Nel campo del trapianto di capelli si distinguono due tecniche principali, la FUT e la FUE. La differenza tra esse è legata al modo in cui si estraggono le unità follicolari. Nella FUT si estrae una striscia di cute del cuoio capelluto che contiene al suo interno i follicoli capillari che sono successivamente estratti. Con la FUE le singole unità follicolari sono estratte una ad una senza incisione lineare dell’area.
I vantaggi del trapianto di capelli con tecnica FUT sono: elevata percentuale di attecchimento e ricrescita dei capelli trapiantati, cicatrice unica e solitamente sottilissima anche dopo più interventi nel tempo. Gli svantaggi riguardano il fatto che necessita di una buona esperienza chirurgica ed un’équipe ben addestrata e ha costi più elevati di esecuzione, personale, materiali e sale operatorie offrendo agli operatori minori margini di guadagno.
infoltire i capelli
Per quanto riguarda invece la tecnica FUE, ha costi più bassi di esecuzione, personale, materiali e sale operatorie e non richiede un profonda esperienza chirurgica; gli aspetti negativi sono legati alla minore percentuale di attecchimento e ricrescita rispetto alla FUT e alla presenza di tante piccole cicatrici visibili con i capelli rasati, ma a volte persino con i capelli lunghi, in caso di  interventi ripetuti o di elevato numero di follicoli estratti.

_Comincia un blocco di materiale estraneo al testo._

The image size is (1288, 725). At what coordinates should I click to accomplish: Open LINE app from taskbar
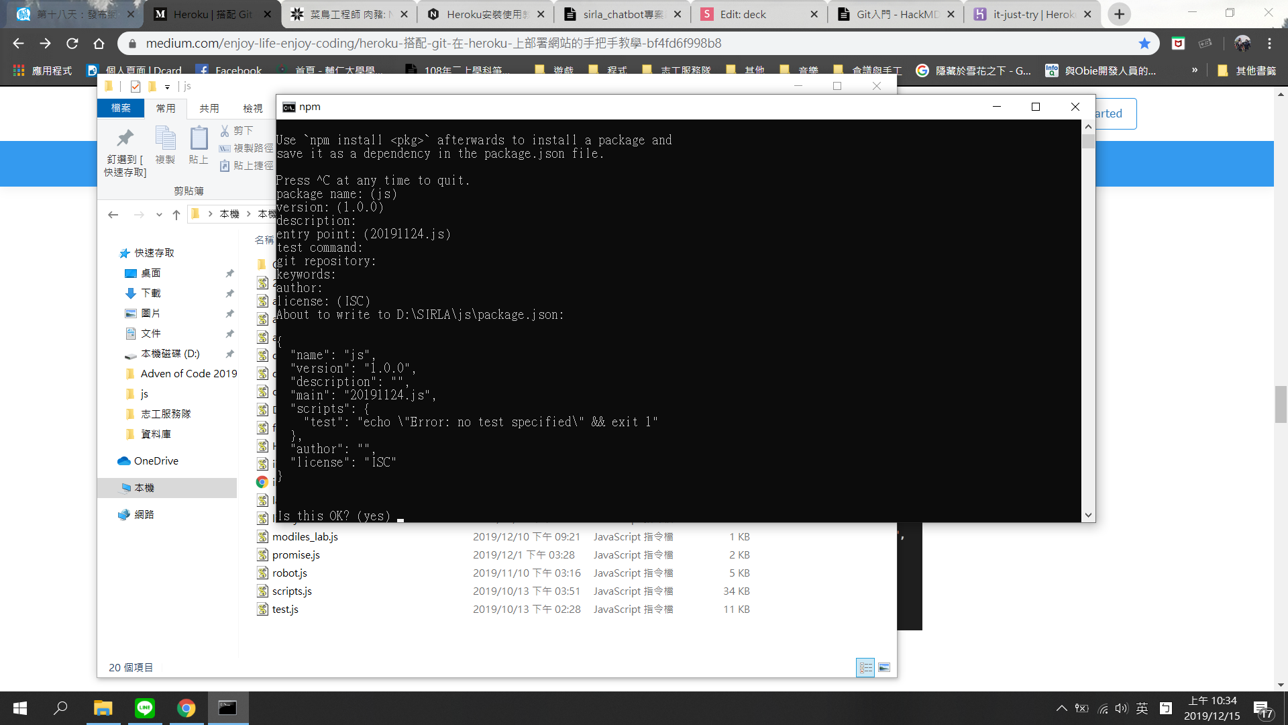(x=145, y=708)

La tricopigmentazione rappresenta la scelta migliore per tutti coloro che hanno subito un trapianto di capelli, un trauma o un intervento operatorio e desiderano nascondere o minimizzare quanto più possibile la cicatrice stessa. La tricopigmentazione può essere eseguito sia prima che dopo il trapianto è può essere considerata una vera e propria soluzione per infoltire i capelli di uomini e donne (in maniera non chirurgica). Chi decide di effettuarlo prima di accedere all’auto-trapianto di capelli, dovrà eseguire tutte le sedute programmate e attendere 30 giorni prima di procedere con l’intervento di innesto. Chi decide di effettuarla in un secondo momento, deve attendere 6 mesi dall’intervento prima di procedere alla dermopigmentazione delle cicatrici residue.